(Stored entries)
■ ■ ■ ■
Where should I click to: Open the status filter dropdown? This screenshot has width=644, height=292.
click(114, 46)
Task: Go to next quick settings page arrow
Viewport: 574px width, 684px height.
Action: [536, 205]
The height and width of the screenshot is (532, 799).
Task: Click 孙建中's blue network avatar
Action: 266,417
■ ■ ■ ■
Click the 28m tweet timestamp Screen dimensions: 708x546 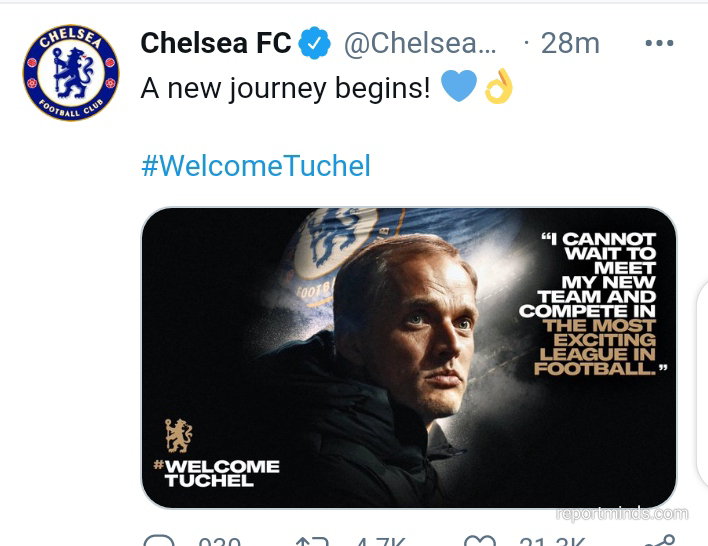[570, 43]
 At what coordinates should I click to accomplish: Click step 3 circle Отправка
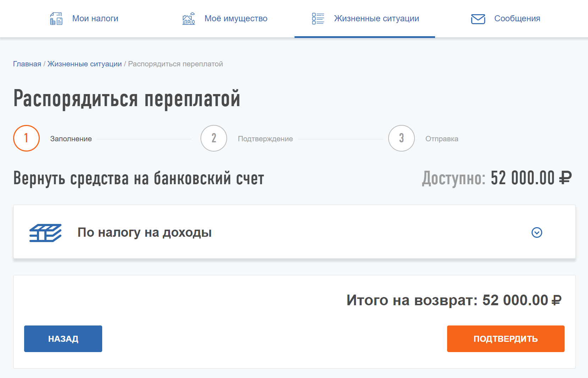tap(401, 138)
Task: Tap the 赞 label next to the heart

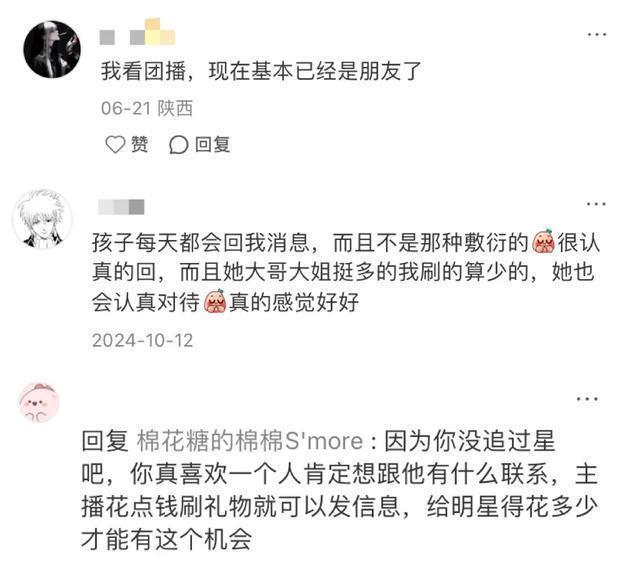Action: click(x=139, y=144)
■ ■ ■ ■
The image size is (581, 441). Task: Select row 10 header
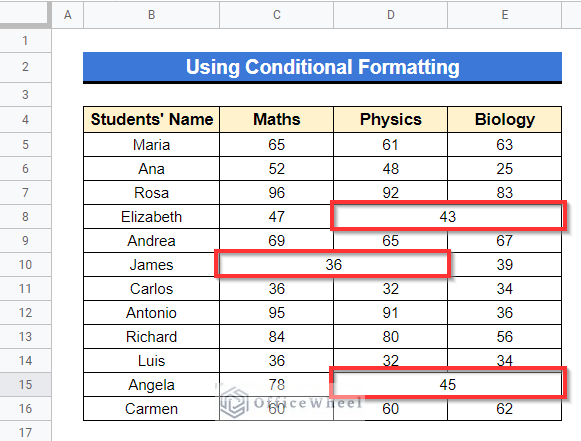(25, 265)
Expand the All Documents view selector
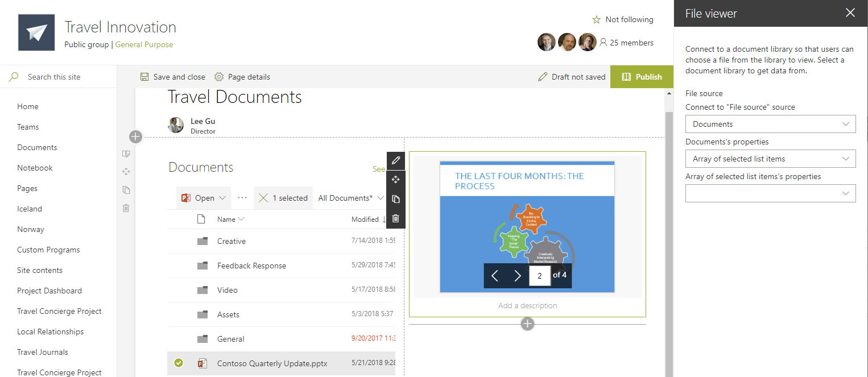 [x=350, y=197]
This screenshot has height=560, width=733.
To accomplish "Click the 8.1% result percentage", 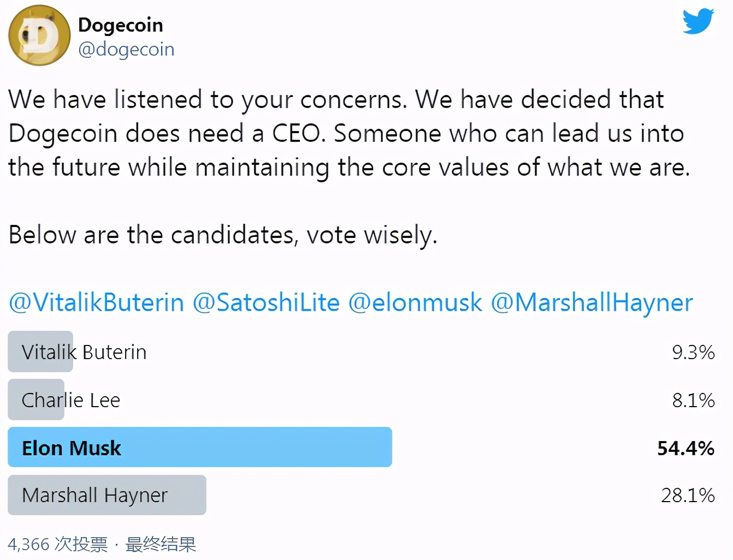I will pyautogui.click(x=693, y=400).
■ ■ ■ ■
## [INSTRUCTIONS TO FOLLOW]
Could you set down, exactly as written, the lines above between the one holding "Where should I" and the one holding "Task: Go to next quick settings page arrow", inclusive, and nothing more?

## [OUTPUT]
Where should I click to: Open the status filter dropdown? This screenshot has width=644, height=292.
click(114, 46)
Task: Go to next quick settings page arrow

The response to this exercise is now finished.